**What to produce:** Each record beneath this line is to be copied exactly.

**Input for this task:**
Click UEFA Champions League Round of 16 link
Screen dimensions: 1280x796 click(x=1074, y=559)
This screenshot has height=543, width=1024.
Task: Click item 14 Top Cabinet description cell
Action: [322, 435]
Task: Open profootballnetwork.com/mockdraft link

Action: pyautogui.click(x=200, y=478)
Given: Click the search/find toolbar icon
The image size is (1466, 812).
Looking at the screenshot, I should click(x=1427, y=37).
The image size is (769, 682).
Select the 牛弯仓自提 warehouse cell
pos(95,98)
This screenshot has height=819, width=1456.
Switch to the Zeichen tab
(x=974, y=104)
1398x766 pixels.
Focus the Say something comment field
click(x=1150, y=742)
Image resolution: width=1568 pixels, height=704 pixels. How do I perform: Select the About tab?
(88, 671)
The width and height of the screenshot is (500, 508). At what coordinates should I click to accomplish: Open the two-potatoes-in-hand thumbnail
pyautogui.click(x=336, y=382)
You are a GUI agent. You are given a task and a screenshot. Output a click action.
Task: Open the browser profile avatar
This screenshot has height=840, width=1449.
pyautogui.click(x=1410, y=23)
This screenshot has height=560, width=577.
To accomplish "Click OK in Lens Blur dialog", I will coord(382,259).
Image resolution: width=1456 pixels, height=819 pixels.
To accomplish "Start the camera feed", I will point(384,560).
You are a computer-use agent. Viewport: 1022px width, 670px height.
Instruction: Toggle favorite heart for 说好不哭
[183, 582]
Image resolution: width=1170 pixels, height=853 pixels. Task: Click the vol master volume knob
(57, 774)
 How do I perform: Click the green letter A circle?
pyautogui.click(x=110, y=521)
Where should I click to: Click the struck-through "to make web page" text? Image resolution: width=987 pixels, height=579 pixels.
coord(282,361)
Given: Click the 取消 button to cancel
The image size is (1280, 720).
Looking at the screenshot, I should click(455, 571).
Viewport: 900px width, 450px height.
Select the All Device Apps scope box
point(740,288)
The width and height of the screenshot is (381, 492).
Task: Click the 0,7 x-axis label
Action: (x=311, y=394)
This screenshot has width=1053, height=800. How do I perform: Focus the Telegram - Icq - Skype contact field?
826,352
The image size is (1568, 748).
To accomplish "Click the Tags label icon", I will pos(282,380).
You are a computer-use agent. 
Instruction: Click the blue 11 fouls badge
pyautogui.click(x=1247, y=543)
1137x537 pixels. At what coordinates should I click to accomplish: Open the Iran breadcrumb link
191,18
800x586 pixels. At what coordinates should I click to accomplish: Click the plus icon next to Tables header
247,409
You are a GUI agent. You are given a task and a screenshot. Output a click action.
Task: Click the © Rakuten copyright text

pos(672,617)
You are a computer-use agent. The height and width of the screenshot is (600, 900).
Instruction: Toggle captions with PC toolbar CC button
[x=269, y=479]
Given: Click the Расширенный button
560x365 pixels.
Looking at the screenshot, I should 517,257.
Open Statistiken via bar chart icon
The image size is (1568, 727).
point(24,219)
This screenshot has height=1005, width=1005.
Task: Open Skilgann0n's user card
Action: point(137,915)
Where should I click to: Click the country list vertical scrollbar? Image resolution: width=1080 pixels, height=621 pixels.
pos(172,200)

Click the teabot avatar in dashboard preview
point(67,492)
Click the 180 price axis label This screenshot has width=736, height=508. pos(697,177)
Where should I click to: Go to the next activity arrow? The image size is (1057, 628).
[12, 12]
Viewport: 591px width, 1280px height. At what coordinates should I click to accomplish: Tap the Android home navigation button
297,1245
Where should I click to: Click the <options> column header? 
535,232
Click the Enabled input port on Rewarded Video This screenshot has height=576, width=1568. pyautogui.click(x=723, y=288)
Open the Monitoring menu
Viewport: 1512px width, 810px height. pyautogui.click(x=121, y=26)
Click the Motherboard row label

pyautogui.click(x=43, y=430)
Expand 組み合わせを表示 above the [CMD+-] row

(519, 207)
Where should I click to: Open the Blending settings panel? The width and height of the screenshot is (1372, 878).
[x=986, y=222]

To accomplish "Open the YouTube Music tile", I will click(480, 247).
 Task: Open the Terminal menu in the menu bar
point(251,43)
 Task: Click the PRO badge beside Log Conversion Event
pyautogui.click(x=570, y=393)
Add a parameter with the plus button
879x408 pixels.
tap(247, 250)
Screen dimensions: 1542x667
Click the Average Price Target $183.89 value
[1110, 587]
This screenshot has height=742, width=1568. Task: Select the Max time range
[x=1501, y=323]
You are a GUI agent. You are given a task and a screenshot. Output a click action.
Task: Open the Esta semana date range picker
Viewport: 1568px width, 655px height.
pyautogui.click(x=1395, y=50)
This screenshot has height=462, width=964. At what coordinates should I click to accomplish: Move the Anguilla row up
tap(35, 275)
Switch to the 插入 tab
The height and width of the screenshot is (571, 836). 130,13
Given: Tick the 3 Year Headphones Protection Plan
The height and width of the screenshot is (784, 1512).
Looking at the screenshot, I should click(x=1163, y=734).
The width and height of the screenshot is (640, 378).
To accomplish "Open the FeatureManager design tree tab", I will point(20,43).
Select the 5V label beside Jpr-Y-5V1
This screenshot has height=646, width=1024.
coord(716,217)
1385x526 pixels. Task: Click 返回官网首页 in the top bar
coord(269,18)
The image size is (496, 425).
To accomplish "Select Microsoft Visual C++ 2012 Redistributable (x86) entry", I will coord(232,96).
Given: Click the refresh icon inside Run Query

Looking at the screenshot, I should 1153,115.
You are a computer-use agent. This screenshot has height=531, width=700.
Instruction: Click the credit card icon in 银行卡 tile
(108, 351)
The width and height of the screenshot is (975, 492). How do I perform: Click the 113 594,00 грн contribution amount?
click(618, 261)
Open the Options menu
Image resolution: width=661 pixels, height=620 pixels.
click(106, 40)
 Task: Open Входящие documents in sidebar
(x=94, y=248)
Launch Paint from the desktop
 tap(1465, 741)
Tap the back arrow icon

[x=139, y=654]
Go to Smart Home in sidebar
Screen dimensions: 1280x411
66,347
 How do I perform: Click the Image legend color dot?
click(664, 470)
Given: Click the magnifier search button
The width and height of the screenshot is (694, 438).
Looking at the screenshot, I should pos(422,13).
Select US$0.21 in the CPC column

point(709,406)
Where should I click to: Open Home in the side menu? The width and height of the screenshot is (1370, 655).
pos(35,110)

**Reply to the exercise:**
Click UEFA Champions League Round of 16 link
Screen dimensions: 1280x796 click(x=1074, y=559)
This screenshot has height=543, width=1024.
Task: Click item 14 Top Cabinet description cell
Action: [322, 435]
Task: Open profootballnetwork.com/mockdraft link

Action: pyautogui.click(x=200, y=478)
Given: Click the search/find toolbar icon
The image size is (1466, 812).
Looking at the screenshot, I should click(x=1427, y=37).
The image size is (769, 682).
Select the 牛弯仓自提 warehouse cell
pos(95,98)
This screenshot has height=819, width=1456.
Switch to the Zeichen tab
(x=974, y=104)
1398x766 pixels.
Focus the Say something comment field
click(x=1150, y=742)
Image resolution: width=1568 pixels, height=704 pixels. How do I perform: Select the About tab?
(88, 671)
The width and height of the screenshot is (500, 508). At what coordinates should I click to accomplish: Open the two-potatoes-in-hand thumbnail
pyautogui.click(x=336, y=382)
You are a GUI agent. You are given a task and a screenshot. Output a click action.
Task: Open the browser profile avatar
This screenshot has height=840, width=1449.
pyautogui.click(x=1410, y=23)
This screenshot has height=560, width=577.
To accomplish "Click OK in Lens Blur dialog", I will coord(382,259).
Image resolution: width=1456 pixels, height=819 pixels.
To accomplish "Start the camera feed", I will point(384,560).
You are a computer-use agent. Viewport: 1022px width, 670px height.
Instruction: Toggle favorite heart for 说好不哭
[183, 582]
Image resolution: width=1170 pixels, height=853 pixels. Task: Click the vol master volume knob
(57, 774)
 How do I perform: Click the green letter A circle?
pyautogui.click(x=110, y=521)
Where should I click to: Click the struck-through "to make web page" text? Image resolution: width=987 pixels, height=579 pixels.
coord(282,361)
Given: Click the 取消 button to cancel
The image size is (1280, 720).
Looking at the screenshot, I should click(455, 571).
Viewport: 900px width, 450px height.
Select the All Device Apps scope box
point(740,288)
The width and height of the screenshot is (381, 492).
Task: Click the 0,7 x-axis label
Action: (x=311, y=394)
This screenshot has width=1053, height=800. How do I perform: Focus the Telegram - Icq - Skype contact field?
826,352
The image size is (1568, 748).
To accomplish "Click the Tags label icon", I will pos(282,380).
You are a computer-use agent. 
Instruction: Click the blue 11 fouls badge
pyautogui.click(x=1247, y=543)
1137x537 pixels. At what coordinates should I click to accomplish: Open the Iran breadcrumb link
191,18
800x586 pixels. At what coordinates should I click to accomplish: Click the plus icon next to Tables header
247,409
You are a GUI agent. You are given a task and a screenshot. Output a click action.
Task: Click the © Rakuten copyright text

pos(672,617)
You are a computer-use agent. The height and width of the screenshot is (600, 900).
Instruction: Toggle captions with PC toolbar CC button
[x=269, y=479]
Given: Click the Расширенный button
560x365 pixels.
Looking at the screenshot, I should 517,257.
Open Statistiken via bar chart icon
The image size is (1568, 727).
point(24,219)
This screenshot has height=1005, width=1005.
Task: Open Skilgann0n's user card
Action: point(137,915)
Where should I click to: Click the country list vertical scrollbar? Image resolution: width=1080 pixels, height=621 pixels.
pos(172,200)

Click the teabot avatar in dashboard preview
point(67,492)
Click the 180 price axis label This screenshot has width=736, height=508. pos(697,177)
Where should I click to: Go to the next activity arrow? The image size is (1057, 628).
[12, 12]
Viewport: 591px width, 1280px height. At what coordinates should I click to accomplish: Tap the Android home navigation button
297,1245
Where should I click to: Click the <options> column header? 
535,232
Click the Enabled input port on Rewarded Video This screenshot has height=576, width=1568. pyautogui.click(x=723, y=288)
Open the Monitoring menu
Viewport: 1512px width, 810px height. pyautogui.click(x=121, y=26)
Click the Motherboard row label

pyautogui.click(x=43, y=430)
Expand 組み合わせを表示 above the [CMD+-] row

(519, 207)
Where should I click to: Open the Blending settings panel? The width and height of the screenshot is (1372, 878).
[x=986, y=222]

To accomplish "Open the YouTube Music tile", I will click(480, 247).
 Task: Open the Terminal menu in the menu bar
point(251,43)
 Task: Click the PRO badge beside Log Conversion Event
pyautogui.click(x=570, y=393)
Add a parameter with the plus button
879x408 pixels.
tap(247, 250)
Screen dimensions: 1542x667
Click the Average Price Target $183.89 value
[1110, 587]
This screenshot has height=742, width=1568. Task: Select the Max time range
[x=1501, y=323]
You are a GUI agent. You are given a task and a screenshot. Output a click action.
Task: Open the Esta semana date range picker
Viewport: 1568px width, 655px height.
pyautogui.click(x=1395, y=50)
This screenshot has height=462, width=964. At what coordinates should I click to accomplish: Move the Anguilla row up
tap(35, 275)
Switch to the 插入 tab
The height and width of the screenshot is (571, 836). 130,13
Given: Tick the 3 Year Headphones Protection Plan
The height and width of the screenshot is (784, 1512).
Looking at the screenshot, I should click(x=1163, y=734).
The width and height of the screenshot is (640, 378).
To accomplish "Open the FeatureManager design tree tab", I will point(20,43).
Select the 5V label beside Jpr-Y-5V1
This screenshot has height=646, width=1024.
coord(716,217)
1385x526 pixels. Task: Click 返回官网首页 in the top bar
coord(269,18)
The image size is (496, 425).
To accomplish "Select Microsoft Visual C++ 2012 Redistributable (x86) entry", I will coord(232,96).
Given: Click the refresh icon inside Run Query

Looking at the screenshot, I should 1153,115.
You are a computer-use agent. This screenshot has height=531, width=700.
Instruction: Click the credit card icon in 银行卡 tile
(108, 351)
The width and height of the screenshot is (975, 492). How do I perform: Click the 113 594,00 грн contribution amount?
click(618, 261)
Open the Options menu
Image resolution: width=661 pixels, height=620 pixels.
click(106, 40)
 Task: Open Входящие documents in sidebar
(x=94, y=248)
Launch Paint from the desktop
 tap(1465, 741)
Tap the back arrow icon

[x=139, y=654]
Go to Smart Home in sidebar
Screen dimensions: 1280x411
66,347
 How do I perform: Click the Image legend color dot?
click(664, 470)
Given: Click the magnifier search button
The width and height of the screenshot is (694, 438).
Looking at the screenshot, I should pos(422,13).
Select US$0.21 in the CPC column

point(709,406)
Where should I click to: Open Home in the side menu? The width and height of the screenshot is (1370, 655).
pos(35,110)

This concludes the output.